Basically what the title says. I'm aware that i could use char as type if i only had one letter, but i need a datatype for 2 letters, e.g "XY". Is there anything that uses less storage (bit) or is smaller than a String? Or are multiple letters generally just saved as Strings? Thanks!
If you are sure that there are no higher-unicode characters (i.e. characters that use more than 1 char to store) in use, there are a few options:
As mentioned by @rdas, you could use an array: char[2]
. This would be a bit more memory-efficient than a String, as the String has additional members.

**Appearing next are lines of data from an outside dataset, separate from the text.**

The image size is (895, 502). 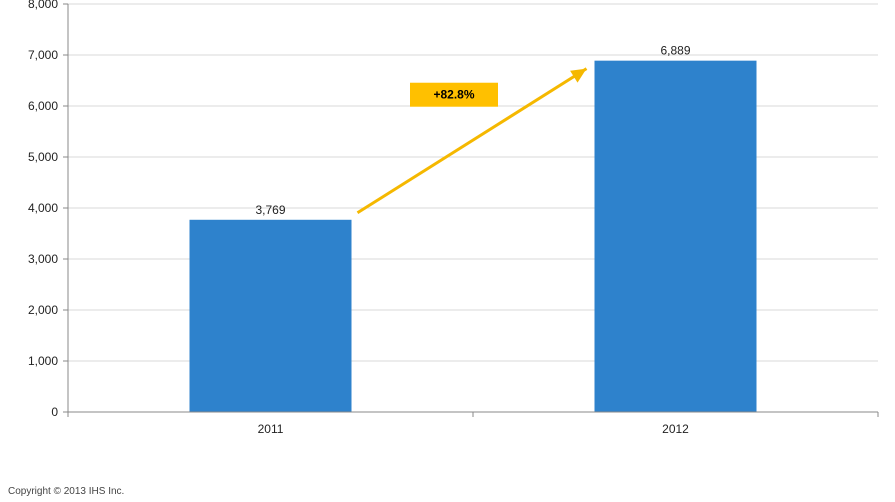 I want to click on growth-label-box, so click(x=454, y=94).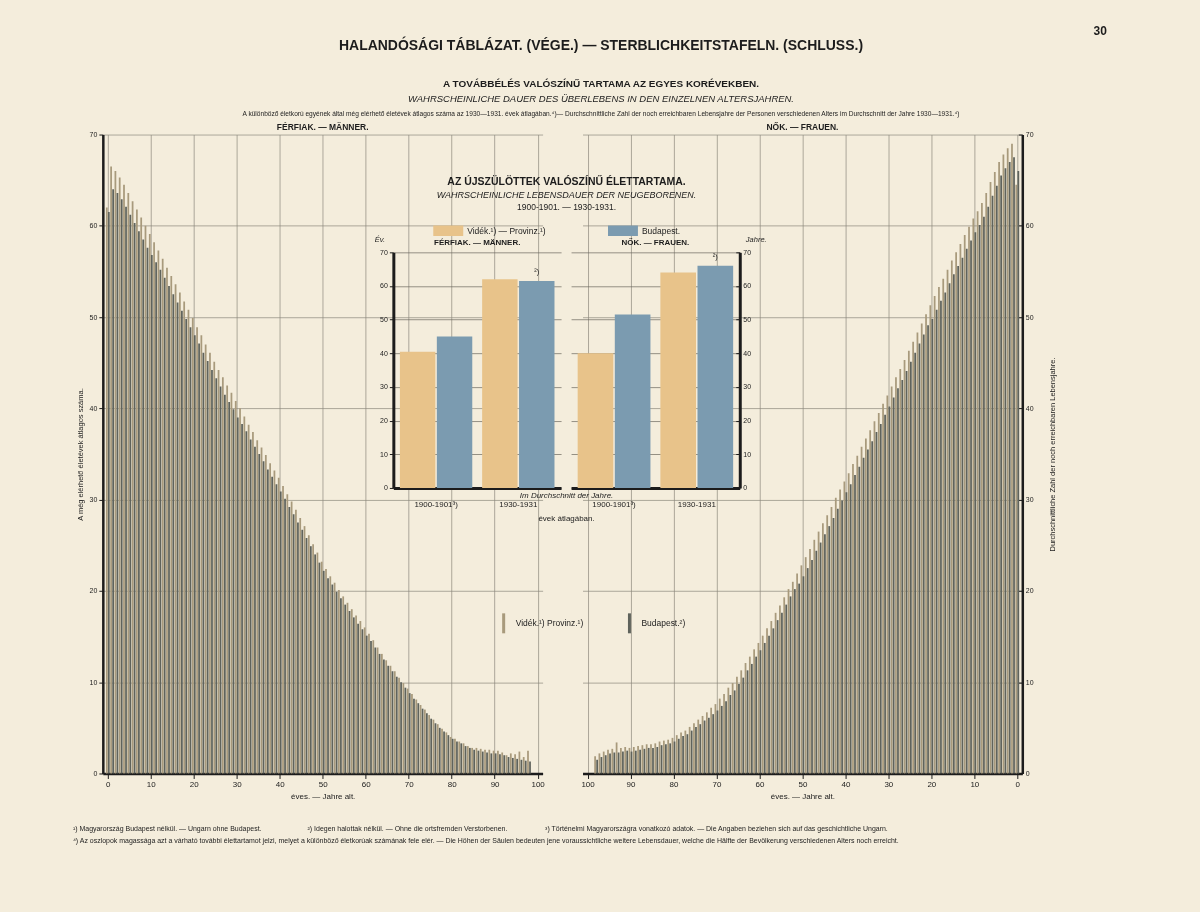 The width and height of the screenshot is (1200, 912). I want to click on annotation: évek átlagában., so click(566, 518).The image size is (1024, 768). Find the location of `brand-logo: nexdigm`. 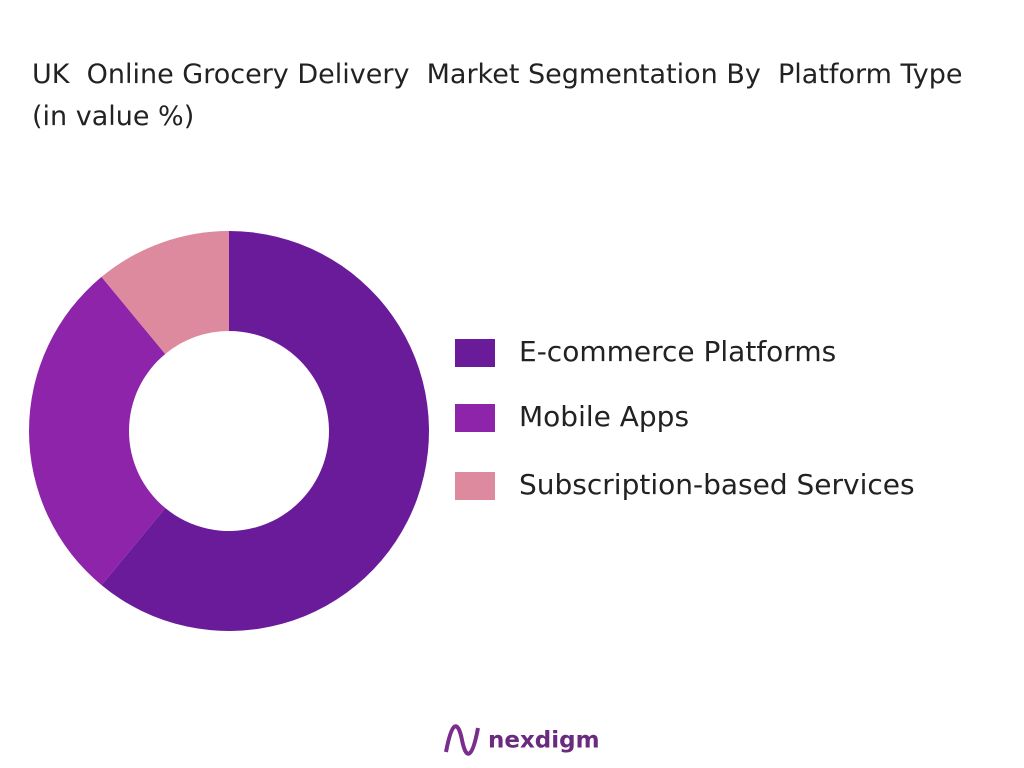

brand-logo: nexdigm is located at coordinates (522, 740).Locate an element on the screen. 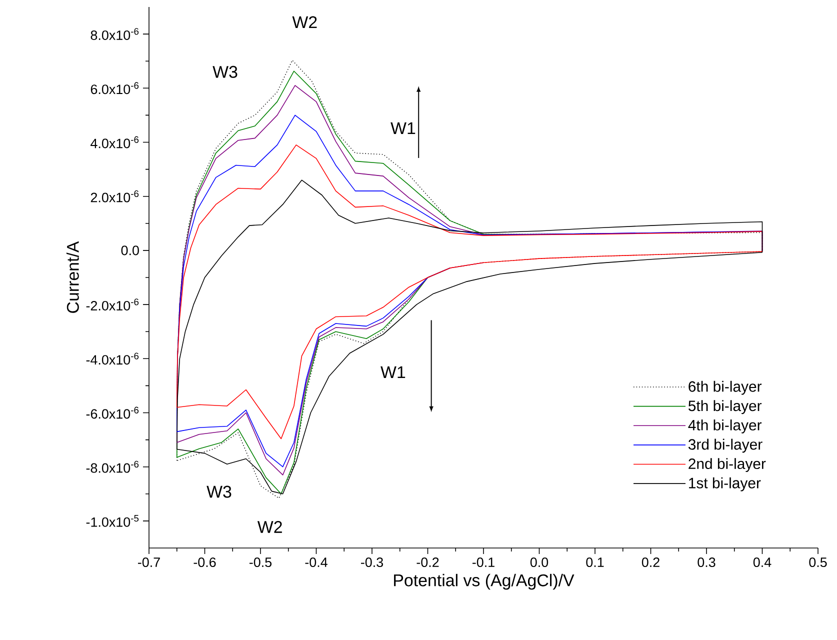 Image resolution: width=837 pixels, height=640 pixels. x-tick-label: -0.4 is located at coordinates (316, 563).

If it's only ASCII-characters, you could even use byte[2]
.
As one char is 16 bits, 2 chars are 32 bits, so could also try to encode the 2 characters into 1 int, as this also uses only 32 bytes, and you would not have the object overhead of the array. Clearly, this requires some additional steps to encode/decode when you need to show the stored information as actual characters, e.g. when presenting it to the user.
If your characters are only ASCII codes, i.e. every character fits into 1 byte, you could even fit it into a short.
Depending on the number of two-character combinations that you actually need to support, you could actually just enumerate all the possible combinations, use a lookup Map or sorted Array, and then only store the number/index of the code. Again, depending on the number of combinations, use a byte, short or int.